◆ What to produce ◆
Would you repeat exactly the part of the listing below that runs from the line containing "story-telling (35, 1625)" down to the line containing "头条 (982, 41)", inclusive, and nothing else?

◆ Exercise data ◆
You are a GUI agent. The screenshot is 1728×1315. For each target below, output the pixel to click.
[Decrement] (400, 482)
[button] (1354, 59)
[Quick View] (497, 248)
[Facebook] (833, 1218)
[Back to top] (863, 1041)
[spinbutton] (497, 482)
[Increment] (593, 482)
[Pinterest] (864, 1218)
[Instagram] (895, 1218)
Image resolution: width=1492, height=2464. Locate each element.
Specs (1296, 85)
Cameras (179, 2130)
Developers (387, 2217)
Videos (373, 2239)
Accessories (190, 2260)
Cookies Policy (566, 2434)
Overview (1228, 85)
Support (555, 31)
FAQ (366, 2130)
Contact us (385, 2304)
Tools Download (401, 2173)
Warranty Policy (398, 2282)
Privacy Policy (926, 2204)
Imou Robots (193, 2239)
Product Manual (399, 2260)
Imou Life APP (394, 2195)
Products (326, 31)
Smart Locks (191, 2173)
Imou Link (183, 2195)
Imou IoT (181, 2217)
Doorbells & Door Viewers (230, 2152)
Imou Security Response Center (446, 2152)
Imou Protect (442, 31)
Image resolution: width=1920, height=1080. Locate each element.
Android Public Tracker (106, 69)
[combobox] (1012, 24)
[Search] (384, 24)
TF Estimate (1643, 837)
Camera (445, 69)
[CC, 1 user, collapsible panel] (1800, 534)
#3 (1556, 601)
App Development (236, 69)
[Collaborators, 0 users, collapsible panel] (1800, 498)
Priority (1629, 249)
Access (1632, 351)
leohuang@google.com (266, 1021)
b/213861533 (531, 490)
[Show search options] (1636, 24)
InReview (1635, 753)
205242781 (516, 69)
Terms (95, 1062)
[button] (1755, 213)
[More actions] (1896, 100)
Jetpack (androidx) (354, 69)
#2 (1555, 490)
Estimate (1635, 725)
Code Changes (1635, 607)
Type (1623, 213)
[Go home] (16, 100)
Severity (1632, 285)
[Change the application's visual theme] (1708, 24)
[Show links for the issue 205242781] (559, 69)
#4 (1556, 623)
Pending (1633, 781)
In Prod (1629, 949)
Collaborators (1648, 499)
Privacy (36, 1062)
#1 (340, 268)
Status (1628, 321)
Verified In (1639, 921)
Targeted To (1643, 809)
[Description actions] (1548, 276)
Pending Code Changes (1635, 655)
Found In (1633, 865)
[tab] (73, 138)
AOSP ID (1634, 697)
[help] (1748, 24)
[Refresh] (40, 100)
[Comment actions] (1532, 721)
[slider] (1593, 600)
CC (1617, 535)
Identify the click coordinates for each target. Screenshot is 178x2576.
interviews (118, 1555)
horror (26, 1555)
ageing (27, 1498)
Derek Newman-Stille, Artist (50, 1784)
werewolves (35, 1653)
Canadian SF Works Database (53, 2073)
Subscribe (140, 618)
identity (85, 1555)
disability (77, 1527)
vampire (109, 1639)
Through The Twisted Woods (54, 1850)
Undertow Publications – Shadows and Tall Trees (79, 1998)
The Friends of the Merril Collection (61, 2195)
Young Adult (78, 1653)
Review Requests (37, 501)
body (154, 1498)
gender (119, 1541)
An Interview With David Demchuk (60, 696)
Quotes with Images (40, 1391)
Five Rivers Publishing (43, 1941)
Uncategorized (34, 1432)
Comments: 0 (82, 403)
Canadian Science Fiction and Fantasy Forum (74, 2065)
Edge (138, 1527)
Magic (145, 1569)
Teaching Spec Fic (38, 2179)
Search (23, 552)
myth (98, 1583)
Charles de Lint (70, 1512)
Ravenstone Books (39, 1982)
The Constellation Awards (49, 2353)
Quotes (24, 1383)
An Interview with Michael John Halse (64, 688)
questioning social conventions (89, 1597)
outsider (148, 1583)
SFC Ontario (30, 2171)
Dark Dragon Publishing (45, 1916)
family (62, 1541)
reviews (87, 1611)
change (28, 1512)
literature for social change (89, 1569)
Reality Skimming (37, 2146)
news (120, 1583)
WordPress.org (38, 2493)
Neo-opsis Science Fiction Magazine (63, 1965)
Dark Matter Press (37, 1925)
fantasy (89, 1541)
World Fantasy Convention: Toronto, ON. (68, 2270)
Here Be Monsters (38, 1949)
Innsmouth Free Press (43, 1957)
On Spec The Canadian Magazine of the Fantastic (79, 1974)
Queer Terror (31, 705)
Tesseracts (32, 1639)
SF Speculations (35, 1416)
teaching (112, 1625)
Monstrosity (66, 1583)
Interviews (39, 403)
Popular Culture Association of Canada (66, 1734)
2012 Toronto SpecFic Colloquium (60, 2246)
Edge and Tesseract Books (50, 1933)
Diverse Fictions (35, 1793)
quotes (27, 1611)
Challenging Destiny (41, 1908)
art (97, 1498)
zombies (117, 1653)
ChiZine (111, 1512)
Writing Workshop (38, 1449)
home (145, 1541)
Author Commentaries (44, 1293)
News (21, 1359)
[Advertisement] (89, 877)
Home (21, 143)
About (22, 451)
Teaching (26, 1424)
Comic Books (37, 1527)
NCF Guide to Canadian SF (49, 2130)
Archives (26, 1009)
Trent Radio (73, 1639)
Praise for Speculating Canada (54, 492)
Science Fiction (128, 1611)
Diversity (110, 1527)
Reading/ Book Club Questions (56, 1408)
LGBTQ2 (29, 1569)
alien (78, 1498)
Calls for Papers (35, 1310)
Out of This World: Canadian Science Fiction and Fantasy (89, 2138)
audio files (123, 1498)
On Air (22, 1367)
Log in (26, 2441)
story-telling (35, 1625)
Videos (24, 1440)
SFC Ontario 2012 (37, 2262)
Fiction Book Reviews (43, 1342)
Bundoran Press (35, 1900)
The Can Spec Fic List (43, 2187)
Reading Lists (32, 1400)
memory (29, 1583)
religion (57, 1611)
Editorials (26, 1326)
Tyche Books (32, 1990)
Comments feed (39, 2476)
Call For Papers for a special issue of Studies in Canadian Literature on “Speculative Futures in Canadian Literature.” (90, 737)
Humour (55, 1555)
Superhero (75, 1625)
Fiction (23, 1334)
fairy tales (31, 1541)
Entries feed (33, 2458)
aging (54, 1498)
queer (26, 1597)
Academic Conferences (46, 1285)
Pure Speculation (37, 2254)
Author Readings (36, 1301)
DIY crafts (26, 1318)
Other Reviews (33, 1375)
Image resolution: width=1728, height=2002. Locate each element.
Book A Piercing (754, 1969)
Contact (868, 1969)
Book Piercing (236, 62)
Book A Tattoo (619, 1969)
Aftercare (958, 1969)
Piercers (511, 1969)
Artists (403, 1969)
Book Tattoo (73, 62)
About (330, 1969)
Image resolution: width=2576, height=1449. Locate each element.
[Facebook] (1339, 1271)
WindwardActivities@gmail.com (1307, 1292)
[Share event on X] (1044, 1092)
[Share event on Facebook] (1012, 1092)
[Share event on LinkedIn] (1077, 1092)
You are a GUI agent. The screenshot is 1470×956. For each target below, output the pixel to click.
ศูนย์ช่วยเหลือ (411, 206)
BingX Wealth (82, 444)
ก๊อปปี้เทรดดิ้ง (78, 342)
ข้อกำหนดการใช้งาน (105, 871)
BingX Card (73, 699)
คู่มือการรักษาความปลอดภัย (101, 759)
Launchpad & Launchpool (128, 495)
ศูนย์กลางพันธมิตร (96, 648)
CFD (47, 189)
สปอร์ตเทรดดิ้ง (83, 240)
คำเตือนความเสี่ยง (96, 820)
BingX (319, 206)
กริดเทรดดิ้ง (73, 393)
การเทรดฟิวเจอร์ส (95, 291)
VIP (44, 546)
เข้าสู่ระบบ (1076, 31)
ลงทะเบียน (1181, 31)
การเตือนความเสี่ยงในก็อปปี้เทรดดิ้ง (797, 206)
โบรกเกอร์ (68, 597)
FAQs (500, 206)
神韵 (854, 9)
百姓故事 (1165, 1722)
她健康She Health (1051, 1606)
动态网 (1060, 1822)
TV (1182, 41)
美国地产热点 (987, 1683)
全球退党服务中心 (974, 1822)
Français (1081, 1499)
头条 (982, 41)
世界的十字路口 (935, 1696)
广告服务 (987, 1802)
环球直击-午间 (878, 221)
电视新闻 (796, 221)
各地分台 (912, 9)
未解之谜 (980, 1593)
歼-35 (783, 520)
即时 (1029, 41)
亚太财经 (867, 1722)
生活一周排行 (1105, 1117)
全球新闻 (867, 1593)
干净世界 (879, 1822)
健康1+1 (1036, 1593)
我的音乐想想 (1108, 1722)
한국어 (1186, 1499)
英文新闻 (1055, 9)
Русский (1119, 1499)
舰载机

◆ Output for this task ◆
story-telling (35, 1625)
Videos (24, 1440)
SFC Ontario 2012 (37, 2262)
Fiction Book Reviews (43, 1342)
Bundoran Press (35, 1900)
The Can Spec Fic List (43, 2187)
Reading Lists (32, 1400)
memory (29, 1583)
religion (57, 1611)
Editorials (26, 1326)
Tyche Books (32, 1990)
Comments feed (39, 2476)
Call For Papers for a special issue of Studies in Canadian Literature on “Speculative Futures in Canadian Literature.” (90, 737)
Humour (55, 1555)
Superhero (75, 1625)
Fiction (23, 1334)
fairy tales (31, 1541)
Entries feed (33, 2458)
aging (54, 1498)
queer (26, 1597)
Academic Conferences (46, 1285)
Pure Speculation (37, 2254)
Author Readings (36, 1301)
DIY crafts (26, 1318)
Other Reviews (33, 1375)
Image resolution: width=1728, height=2002. Locate each element.
Book A Piercing (754, 1969)
Contact (868, 1969)
Book Piercing (236, 62)
Book A Tattoo (619, 1969)
Aftercare (958, 1969)
Piercers (511, 1969)
Artists (403, 1969)
Book Tattoo (73, 62)
About (330, 1969)
Image resolution: width=2576, height=1449. Locate each element.
[Facebook] (1339, 1271)
WindwardActivities@gmail.com (1307, 1292)
[Share event on X] (1044, 1092)
[Share event on Facebook] (1012, 1092)
[Share event on LinkedIn] (1077, 1092)
You are a GUI agent. The screenshot is 1470×956. For each target below, output the pixel to click.
ศูนย์ช่วยเหลือ (411, 206)
BingX Wealth (82, 444)
ก๊อปปี้เทรดดิ้ง (78, 342)
ข้อกำหนดการใช้งาน (105, 871)
BingX Card (73, 699)
คู่มือการรักษาความปลอดภัย (101, 759)
Launchpad & Launchpool (128, 495)
ศูนย์กลางพันธมิตร (96, 648)
CFD (47, 189)
สปอร์ตเทรดดิ้ง (83, 240)
คำเตือนความเสี่ยง (96, 820)
BingX (319, 206)
กริดเทรดดิ้ง (73, 393)
การเทรดฟิวเจอร์ส (95, 291)
VIP (44, 546)
เข้าสู่ระบบ (1076, 31)
ลงทะเบียน (1181, 31)
การเตือนความเสี่ยงในก็อปปี้เทรดดิ้ง (797, 206)
โบรกเกอร์ (68, 597)
FAQs (500, 206)
神韵 (854, 9)
百姓故事 (1165, 1722)
她健康She Health (1051, 1606)
动态网 (1060, 1822)
TV (1182, 41)
美国地产热点 (987, 1683)
全球退党服务中心 (974, 1822)
Français (1081, 1499)
头条 (982, 41)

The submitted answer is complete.